▶ SOURCE RECORDS:

◇ ◇ ◇

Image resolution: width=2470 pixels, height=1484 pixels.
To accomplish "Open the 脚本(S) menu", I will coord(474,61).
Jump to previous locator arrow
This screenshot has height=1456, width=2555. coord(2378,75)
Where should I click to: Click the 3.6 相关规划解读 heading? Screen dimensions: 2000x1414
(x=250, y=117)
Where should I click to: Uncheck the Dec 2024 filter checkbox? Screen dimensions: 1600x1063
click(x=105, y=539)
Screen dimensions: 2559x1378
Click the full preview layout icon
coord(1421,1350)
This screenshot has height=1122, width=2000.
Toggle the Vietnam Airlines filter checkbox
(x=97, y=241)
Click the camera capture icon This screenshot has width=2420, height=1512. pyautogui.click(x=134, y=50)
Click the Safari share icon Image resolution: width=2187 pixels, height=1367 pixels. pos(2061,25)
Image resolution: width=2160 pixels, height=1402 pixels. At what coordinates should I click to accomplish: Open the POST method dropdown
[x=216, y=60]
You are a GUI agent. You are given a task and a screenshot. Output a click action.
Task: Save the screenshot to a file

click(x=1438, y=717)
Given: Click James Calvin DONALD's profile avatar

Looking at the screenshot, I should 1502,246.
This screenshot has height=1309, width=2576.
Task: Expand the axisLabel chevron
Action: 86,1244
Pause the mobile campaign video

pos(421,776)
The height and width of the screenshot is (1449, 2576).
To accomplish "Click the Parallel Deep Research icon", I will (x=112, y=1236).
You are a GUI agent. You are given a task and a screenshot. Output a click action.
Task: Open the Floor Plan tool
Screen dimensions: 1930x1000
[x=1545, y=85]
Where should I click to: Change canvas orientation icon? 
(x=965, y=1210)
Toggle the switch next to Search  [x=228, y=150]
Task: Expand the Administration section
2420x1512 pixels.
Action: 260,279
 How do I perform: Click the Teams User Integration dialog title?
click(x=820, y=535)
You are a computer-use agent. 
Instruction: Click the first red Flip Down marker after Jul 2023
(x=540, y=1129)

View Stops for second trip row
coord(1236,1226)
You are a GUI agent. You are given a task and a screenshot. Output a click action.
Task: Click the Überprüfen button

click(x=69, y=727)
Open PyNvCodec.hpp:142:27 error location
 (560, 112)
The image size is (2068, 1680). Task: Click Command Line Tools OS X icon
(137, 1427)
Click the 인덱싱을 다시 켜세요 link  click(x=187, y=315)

◇ ◇ ◇

▶ INSTRUCTIONS FOR THE TASK: Wherever the string "will" occurs in the data, copy the line that holds it.

▶ ANSWER SECTION:
To accomplish "Open the 脚本(S) menu", I will coord(474,61).
To accomplish "Click the Parallel Deep Research icon", I will (x=112, y=1236).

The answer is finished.